__PROBLEMA DA RISOLVERE__. Prosegua le recensioni del film sul cannibale di Rotenburg, riportate più sotto, riprendendo subito dopo l'ultima frase.

__ESTRATTO DELLA FONTE__.

La più sfacciata shock value al supino servizio della stilizzazione, della maniera e del più pneumatico e patinato dei vuoti. Interessante la sua quasi totale afasia che assieme al commento sonoro genera rarefazione e un senso di sospensione che lo rende quasi ieratico. Fuor di questo, noia incoronata e un'affannata smania di epater che sembra di essere tornati indietro di 30 anni. Gli schizzinosi, i verginelli e gli ingordi di extreme-for-the-mere-sake-of-it ci cascheranno con tutte le scarpe, soprelevando a rango di culto un'insincera porcheria.
Nel trasporre su pellicola la storia (vera) del cannibale di Rotenburg, Dora preme a fondo il pedale del macabro e del disgustoso senza risparmiarci nulla, tra un pene tagliato e poi saltato in padella alla macellazione della vittima conseziente, dopo interminabili sequenze di sesso e dialoghi ridotti all'osso. Film pretenzioso e noioso e se voleva sconvolgere e far inorridire probabilmente ha fallito nel suo intento, considerato che uno spettatore medio e non avvezzo al genere probabilmente se ne terrà alla larga.

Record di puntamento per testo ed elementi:
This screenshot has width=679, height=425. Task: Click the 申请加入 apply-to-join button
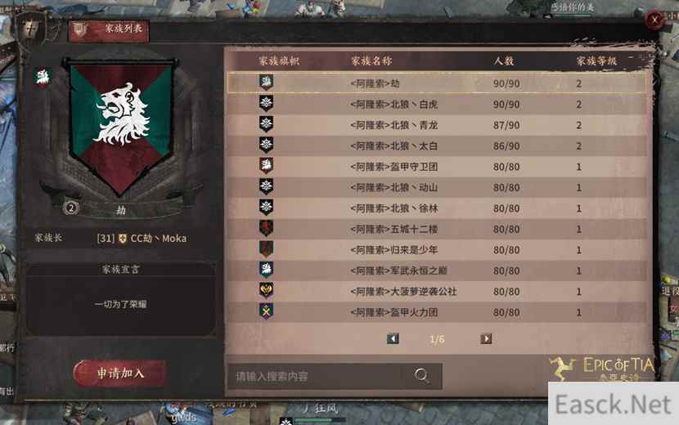click(x=120, y=373)
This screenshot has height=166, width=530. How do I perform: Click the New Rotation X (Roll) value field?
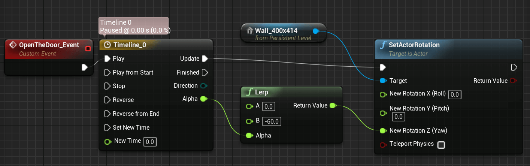click(455, 94)
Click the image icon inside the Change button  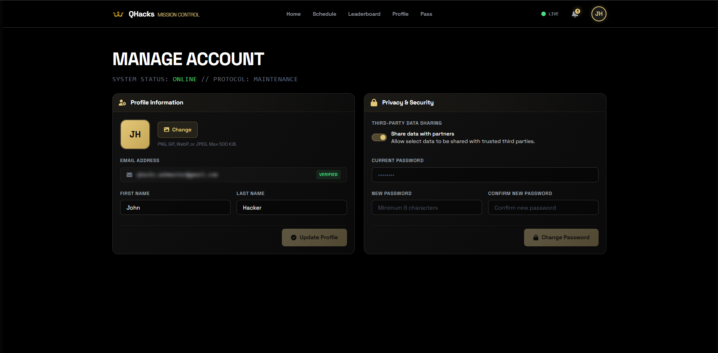tap(167, 130)
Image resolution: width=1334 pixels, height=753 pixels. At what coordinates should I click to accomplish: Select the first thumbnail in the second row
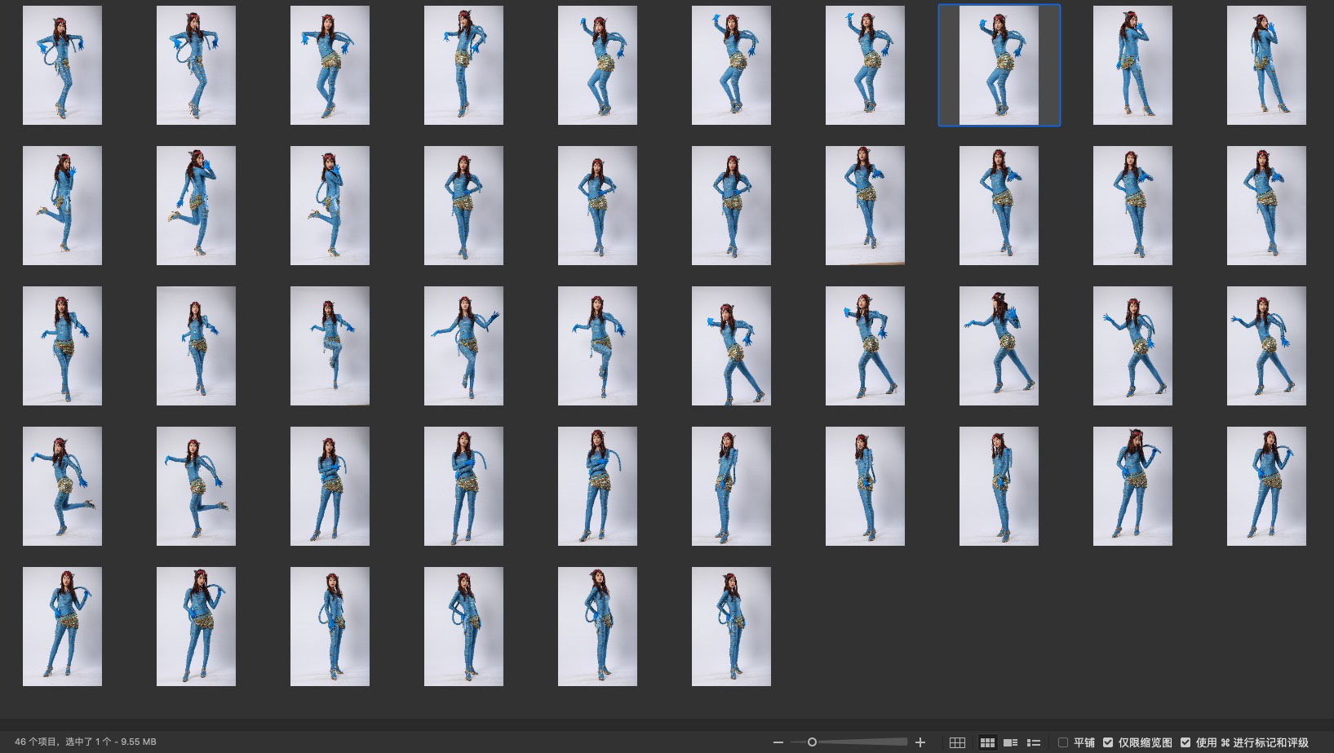pos(62,206)
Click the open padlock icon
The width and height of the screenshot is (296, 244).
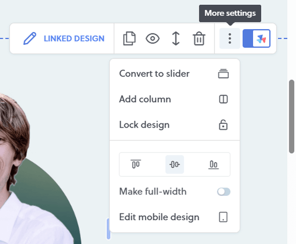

__RISPOSTA AL PROBLEMA__.
In cerca di finanziamenti per The angels’ melancholia, Marian Dora gira un film a basso costo basato sulla nota vicenda di Armin Meiwes, che uccise e divorò il proprio partner consenziente. Privilegiando una descrizione realistica degli eventi anziché perdersi in onirismi pseudo-filosofici, l'autore firma una delle sue opere più riuscite, che esalta la brutalità dell'atto così come i malsani risvolti poetici che dietro di essa si celano, lasciando al pubblico il (non necessario) compito di coglierli. Certo che novanta minuti di accoppiamenti e macelleria antropofaga possono stancare.
MEMORABILE: Tentativo fallito di castrazione a morsi; L'evirazione e la conseguente minzione; La cottura e la consumazione del membro virile; I tagli di cadavere.
Una discesa compiaciuta nell’abisso del voyeurismo più sordido. Priva di qualsiasi tensione narrativa o riflessione morale, è un esercizio di provocazione fine a sé stesso, incentrato su immagini ripugnanti (fra l'altro, solo l'ultima mezz'ora) che non illuminano nulla sulla condizione umana. Un film che confonde il tabù con l’arte e la trasgressione con il pensiero. Non disturbante: solo vuoto e di una noia mortale. Il killer pensa di essere probabilmente l'erede di Hannibal Lecter, ma non ne ha certo la stessa espressività.
MEMORABILE: Il rapporto anale con i nitriti di sottofondo; L'evirazione; La cena a lume di candela.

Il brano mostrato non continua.